PROBLEM TO SOLVE: Copy the entries from the line containing "The height and width of the screenshot is (752, 878)." through the last entry, swapping "category" for "section" and keeping everything else the same. Leave the pictures out.

DATA LINES:
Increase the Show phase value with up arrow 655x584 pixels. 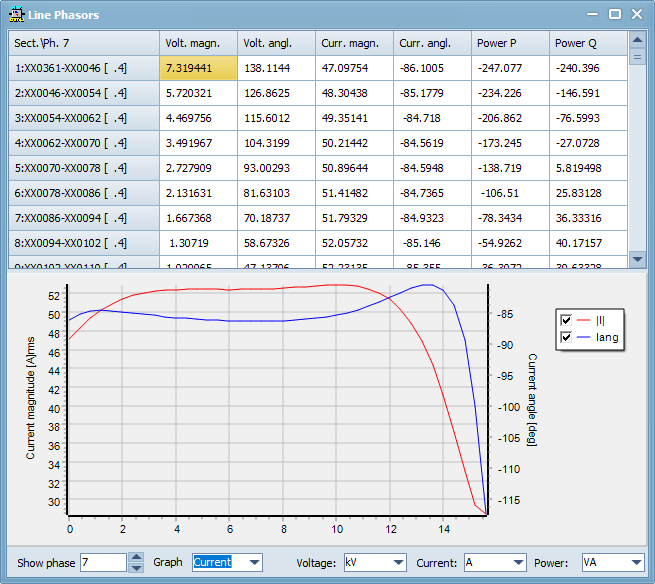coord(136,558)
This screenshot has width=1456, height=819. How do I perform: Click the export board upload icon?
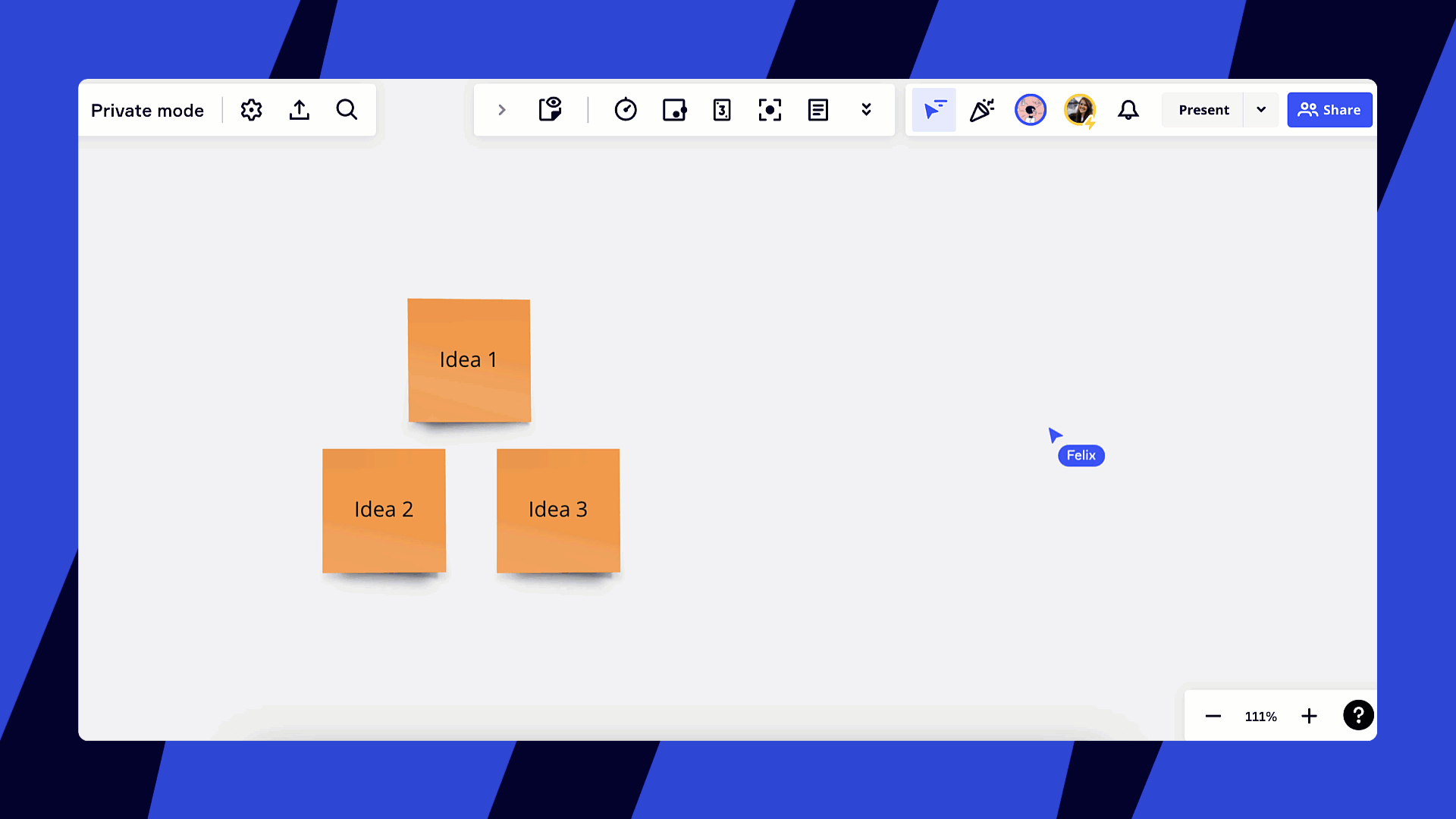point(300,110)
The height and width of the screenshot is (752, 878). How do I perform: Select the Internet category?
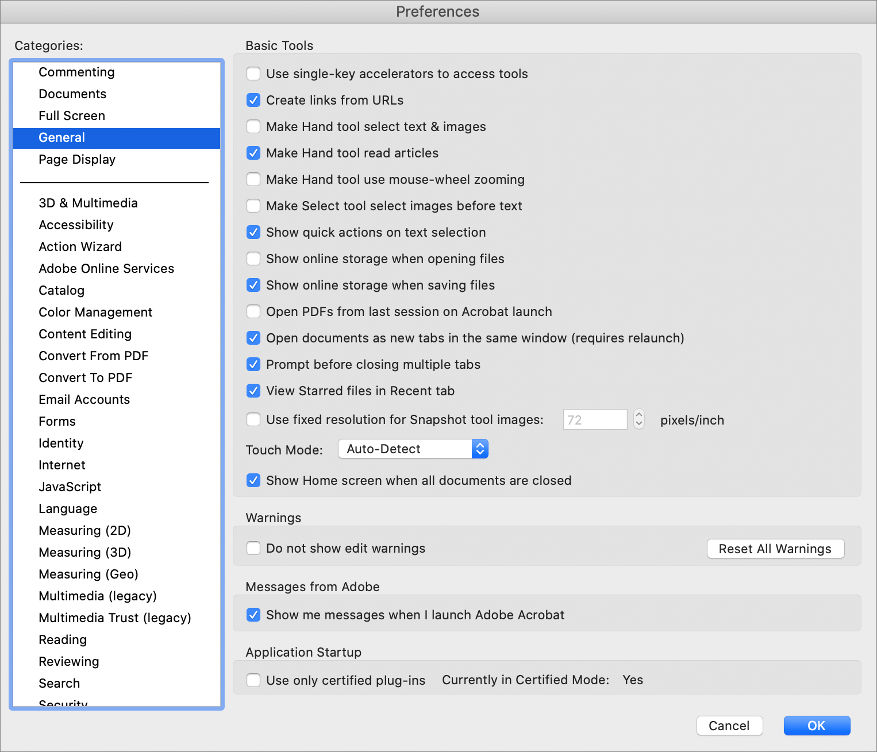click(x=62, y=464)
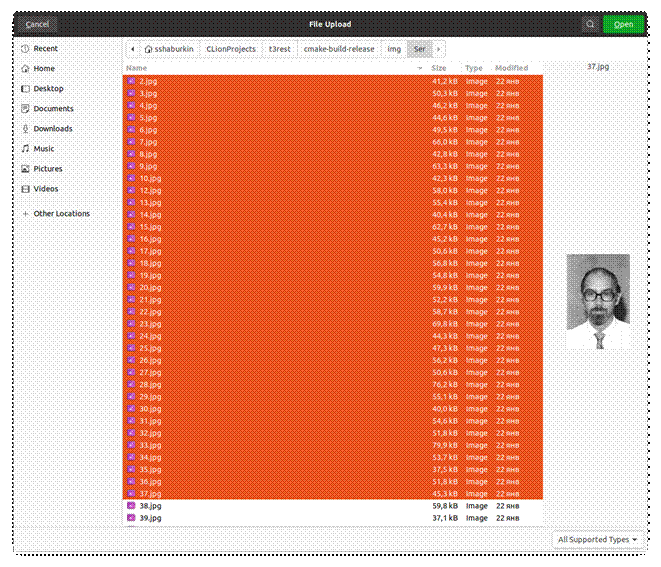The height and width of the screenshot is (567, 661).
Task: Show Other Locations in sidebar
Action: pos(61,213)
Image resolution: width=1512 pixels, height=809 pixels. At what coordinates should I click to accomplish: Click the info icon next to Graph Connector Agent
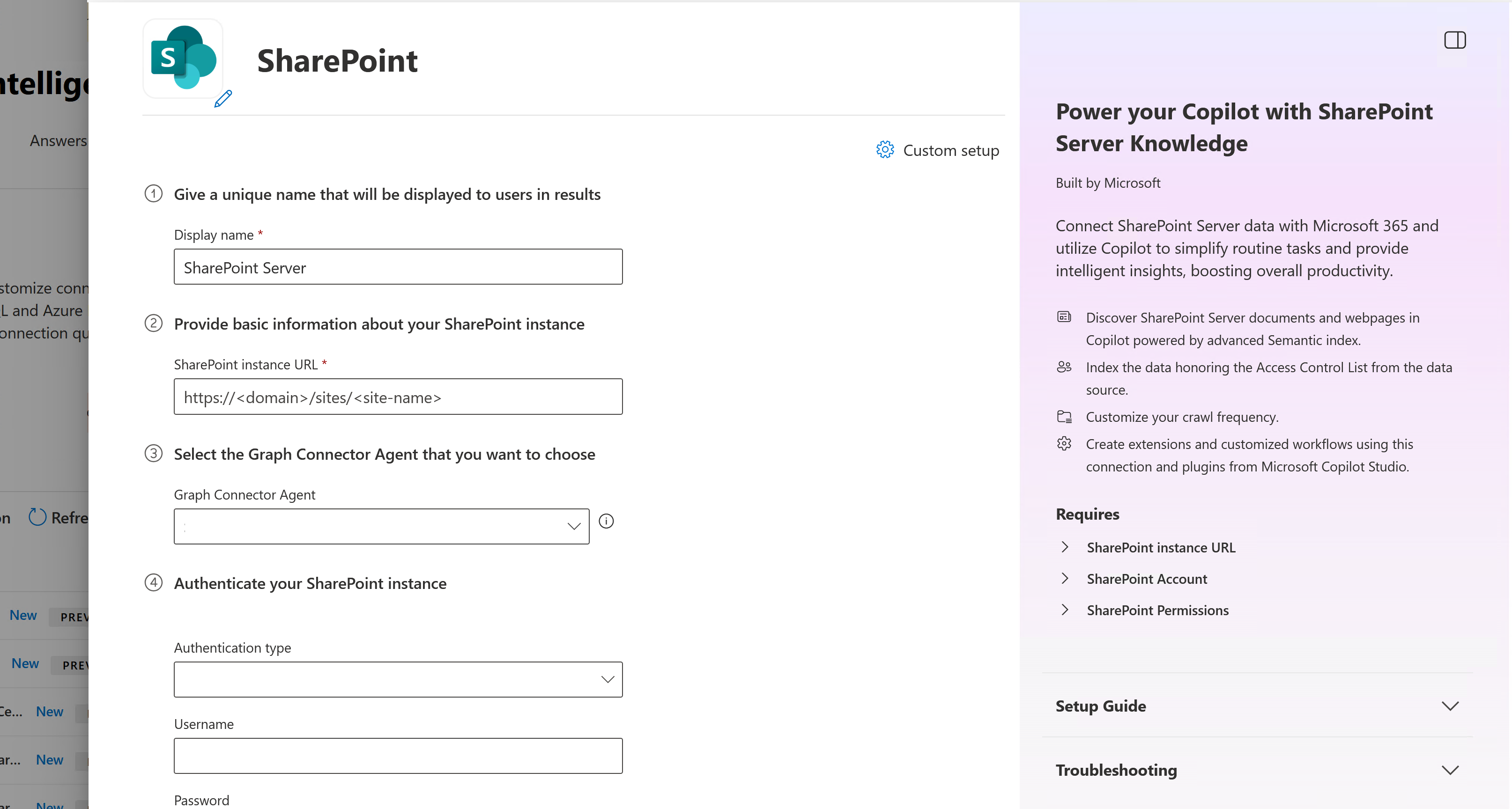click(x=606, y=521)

SOLVED EXERCISE:
The height and width of the screenshot is (752, 878). How do I perform: Select the Internet section?
click(x=62, y=464)
The height and width of the screenshot is (567, 661).
Task: Show Other Locations in sidebar
Action: pos(61,213)
Image resolution: width=1512 pixels, height=809 pixels. At what coordinates should I click to accomplish: Click the info icon next to Graph Connector Agent
click(x=606, y=521)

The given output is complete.